◆ DATA FOR THIS TASK:
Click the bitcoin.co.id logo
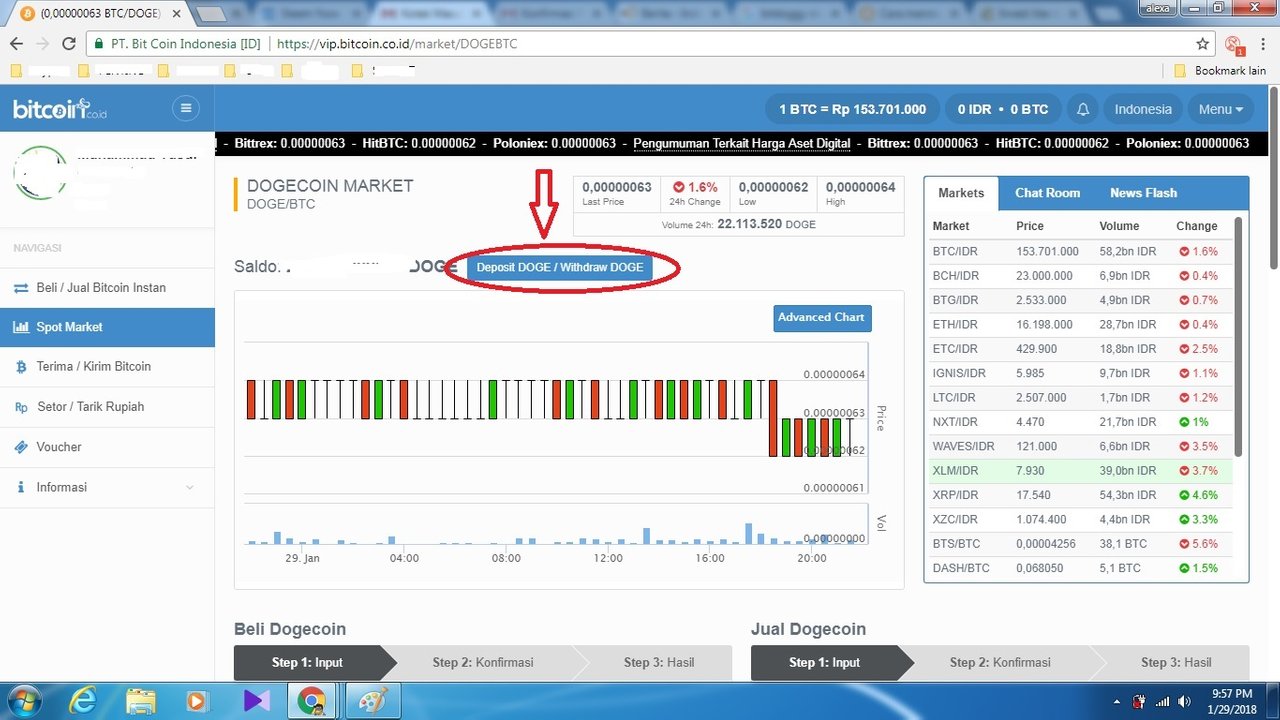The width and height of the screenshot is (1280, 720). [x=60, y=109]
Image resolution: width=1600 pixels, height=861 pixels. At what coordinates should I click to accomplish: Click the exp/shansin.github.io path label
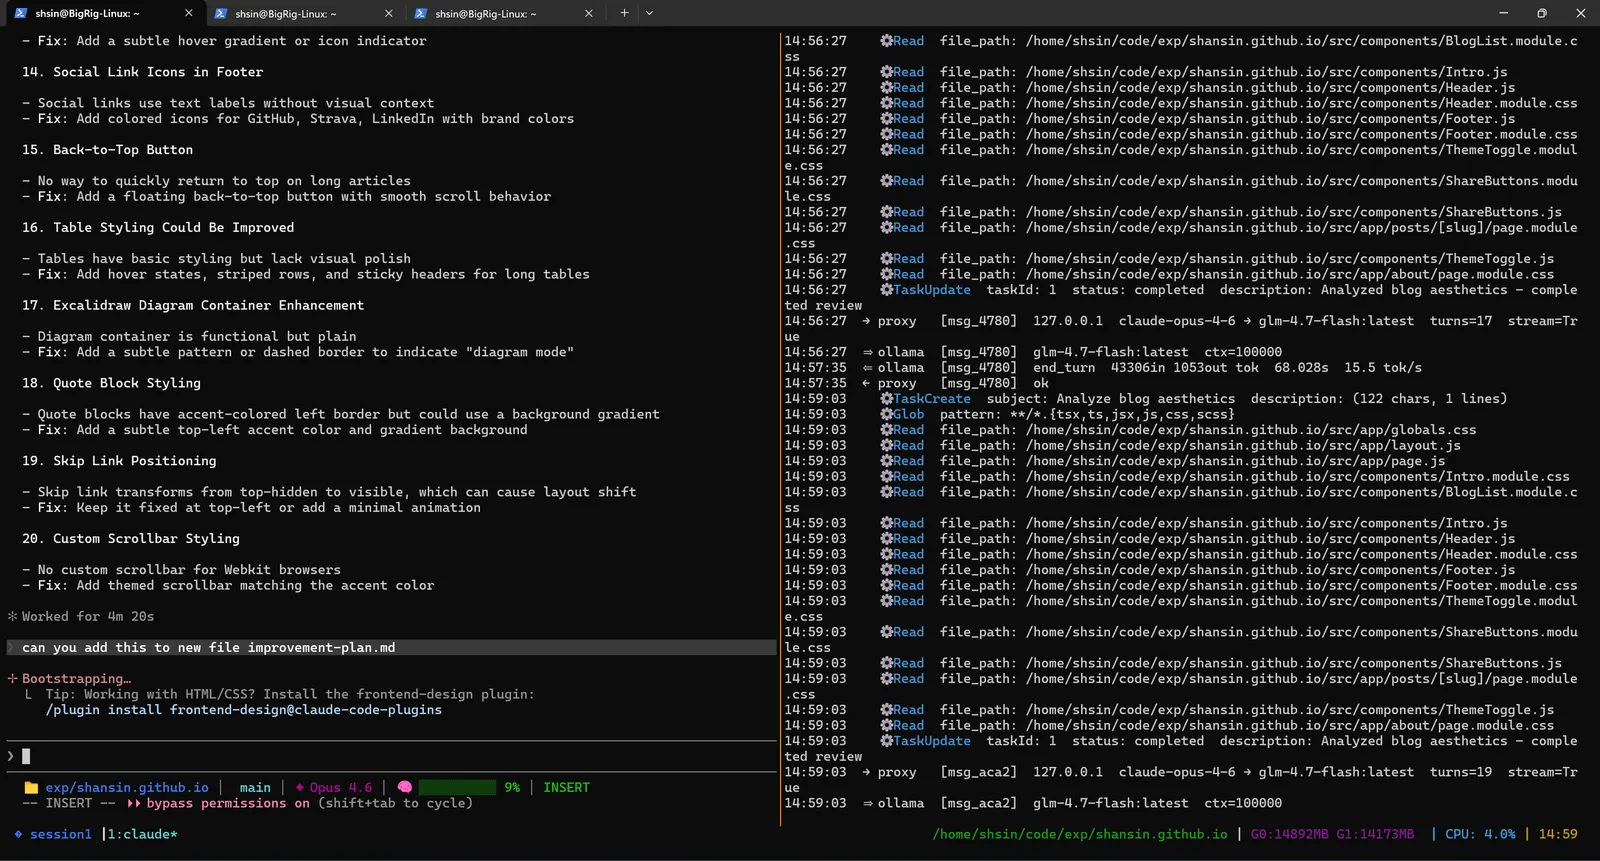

...

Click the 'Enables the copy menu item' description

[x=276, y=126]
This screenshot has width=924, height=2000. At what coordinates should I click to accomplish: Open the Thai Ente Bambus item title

◆ PROBLEM TO SOLVE:
Could you write out exactly the lines of the data above that run from the one holding "Click the bitcoin.co.id logo" to the one holding "Image resolution: width=1600", with both ends in and all pictures out?

◆ ANSWER BOX:
Click the bitcoin.co.id logo
The width and height of the screenshot is (1280, 720). [x=60, y=109]
Image resolution: width=1600 pixels, height=861 pixels. At what coordinates should I click to accomplish: Click the exp/shansin.github.io path label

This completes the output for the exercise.